## [DESCRIPTION OF THE TASK]
Begin with the line holding "Click the home icon in breadcrumb", then print every line after it through the end of the data, exactly and with nothing added.

## [AVAILABLE RECORDS]
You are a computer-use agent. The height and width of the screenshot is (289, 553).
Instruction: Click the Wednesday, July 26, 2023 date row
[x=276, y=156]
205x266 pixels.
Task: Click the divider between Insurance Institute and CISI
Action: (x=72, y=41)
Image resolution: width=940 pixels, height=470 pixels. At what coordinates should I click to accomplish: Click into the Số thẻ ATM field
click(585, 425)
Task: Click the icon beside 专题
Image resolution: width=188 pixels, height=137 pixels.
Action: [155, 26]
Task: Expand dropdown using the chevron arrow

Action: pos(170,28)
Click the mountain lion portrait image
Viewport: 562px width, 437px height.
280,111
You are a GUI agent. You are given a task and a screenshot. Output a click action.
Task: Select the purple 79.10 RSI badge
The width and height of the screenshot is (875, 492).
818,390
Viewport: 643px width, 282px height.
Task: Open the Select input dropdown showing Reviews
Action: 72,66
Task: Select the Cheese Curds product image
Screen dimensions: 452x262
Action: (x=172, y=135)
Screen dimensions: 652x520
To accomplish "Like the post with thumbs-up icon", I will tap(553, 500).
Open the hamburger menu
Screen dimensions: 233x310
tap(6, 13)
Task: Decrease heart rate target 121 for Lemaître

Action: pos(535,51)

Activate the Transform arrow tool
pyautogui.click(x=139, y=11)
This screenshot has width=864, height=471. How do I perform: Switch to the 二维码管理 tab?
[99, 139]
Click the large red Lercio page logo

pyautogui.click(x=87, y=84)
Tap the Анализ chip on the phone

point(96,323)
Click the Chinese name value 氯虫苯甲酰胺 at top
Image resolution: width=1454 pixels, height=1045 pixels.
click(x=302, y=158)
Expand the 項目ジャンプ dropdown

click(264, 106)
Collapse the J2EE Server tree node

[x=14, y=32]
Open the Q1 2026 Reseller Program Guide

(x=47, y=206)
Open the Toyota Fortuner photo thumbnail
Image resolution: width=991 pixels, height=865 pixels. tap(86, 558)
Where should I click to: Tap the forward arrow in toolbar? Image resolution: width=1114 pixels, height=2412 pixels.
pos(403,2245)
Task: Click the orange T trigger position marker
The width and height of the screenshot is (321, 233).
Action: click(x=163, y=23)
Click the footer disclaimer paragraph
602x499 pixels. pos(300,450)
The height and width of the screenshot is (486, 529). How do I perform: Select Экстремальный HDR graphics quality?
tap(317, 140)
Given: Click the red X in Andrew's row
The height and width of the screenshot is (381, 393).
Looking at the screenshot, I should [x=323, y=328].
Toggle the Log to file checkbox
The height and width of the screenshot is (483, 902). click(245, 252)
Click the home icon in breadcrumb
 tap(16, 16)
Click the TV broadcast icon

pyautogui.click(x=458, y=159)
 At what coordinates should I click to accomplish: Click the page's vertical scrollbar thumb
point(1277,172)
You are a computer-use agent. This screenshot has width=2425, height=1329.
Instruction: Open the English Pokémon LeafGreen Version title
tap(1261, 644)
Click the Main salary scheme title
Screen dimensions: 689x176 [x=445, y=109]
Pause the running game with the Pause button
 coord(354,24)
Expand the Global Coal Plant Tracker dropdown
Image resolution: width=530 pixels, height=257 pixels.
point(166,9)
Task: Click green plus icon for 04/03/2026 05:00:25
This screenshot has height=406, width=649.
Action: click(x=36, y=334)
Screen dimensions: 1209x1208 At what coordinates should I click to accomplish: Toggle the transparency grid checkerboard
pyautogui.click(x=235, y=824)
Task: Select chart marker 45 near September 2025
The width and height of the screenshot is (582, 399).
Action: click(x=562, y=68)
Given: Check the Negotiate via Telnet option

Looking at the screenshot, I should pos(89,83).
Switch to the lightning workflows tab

## [RESPONSE AREA]
Click the home icon in breadcrumb
 tap(16, 16)
Click the TV broadcast icon

pyautogui.click(x=458, y=159)
 At what coordinates should I click to accomplish: Click the page's vertical scrollbar thumb
point(1277,172)
You are a computer-use agent. This screenshot has width=2425, height=1329.
Instruction: Open the English Pokémon LeafGreen Version title
tap(1261, 644)
Click the Main salary scheme title
Screen dimensions: 689x176 [x=445, y=109]
Pause the running game with the Pause button
 coord(354,24)
Expand the Global Coal Plant Tracker dropdown
Image resolution: width=530 pixels, height=257 pixels.
point(166,9)
Task: Click green plus icon for 04/03/2026 05:00:25
This screenshot has height=406, width=649.
Action: click(x=36, y=334)
Screen dimensions: 1209x1208 At what coordinates should I click to accomplish: Toggle the transparency grid checkerboard
pyautogui.click(x=235, y=824)
Task: Select chart marker 45 near September 2025
The width and height of the screenshot is (582, 399).
Action: click(x=562, y=68)
Given: Check the Negotiate via Telnet option

Looking at the screenshot, I should pos(89,83).
Switch to the lightning workflows tab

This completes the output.